Exercise brief
Among the entries below, find the lines that hold the word "agent" and report them.

Input data
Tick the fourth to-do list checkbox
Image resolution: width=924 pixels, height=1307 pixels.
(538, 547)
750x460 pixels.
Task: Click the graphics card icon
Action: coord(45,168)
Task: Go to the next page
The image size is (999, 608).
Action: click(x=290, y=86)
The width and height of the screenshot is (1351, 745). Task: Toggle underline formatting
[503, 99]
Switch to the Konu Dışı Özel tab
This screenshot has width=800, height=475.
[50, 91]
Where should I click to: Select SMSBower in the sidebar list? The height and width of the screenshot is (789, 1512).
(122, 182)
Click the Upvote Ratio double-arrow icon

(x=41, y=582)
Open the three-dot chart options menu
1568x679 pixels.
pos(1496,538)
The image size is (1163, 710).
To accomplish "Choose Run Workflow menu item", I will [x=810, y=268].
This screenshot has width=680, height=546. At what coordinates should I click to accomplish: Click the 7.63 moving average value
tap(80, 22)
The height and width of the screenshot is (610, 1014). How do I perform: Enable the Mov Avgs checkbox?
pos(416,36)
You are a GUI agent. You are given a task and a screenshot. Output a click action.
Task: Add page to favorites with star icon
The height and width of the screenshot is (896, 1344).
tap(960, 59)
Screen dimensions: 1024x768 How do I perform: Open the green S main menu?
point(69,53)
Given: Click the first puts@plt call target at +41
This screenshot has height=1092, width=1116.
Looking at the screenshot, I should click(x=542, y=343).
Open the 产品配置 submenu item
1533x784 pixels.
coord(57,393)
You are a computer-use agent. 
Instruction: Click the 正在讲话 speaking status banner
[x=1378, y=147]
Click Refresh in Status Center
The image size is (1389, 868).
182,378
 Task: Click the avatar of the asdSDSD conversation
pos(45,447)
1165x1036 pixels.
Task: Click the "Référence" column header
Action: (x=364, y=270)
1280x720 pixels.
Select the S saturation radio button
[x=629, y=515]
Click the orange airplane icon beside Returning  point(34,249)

Solution to this task
You are a GUI agent. You are given a task and a screenshot. Output a click action.
You are a computer-use agent. 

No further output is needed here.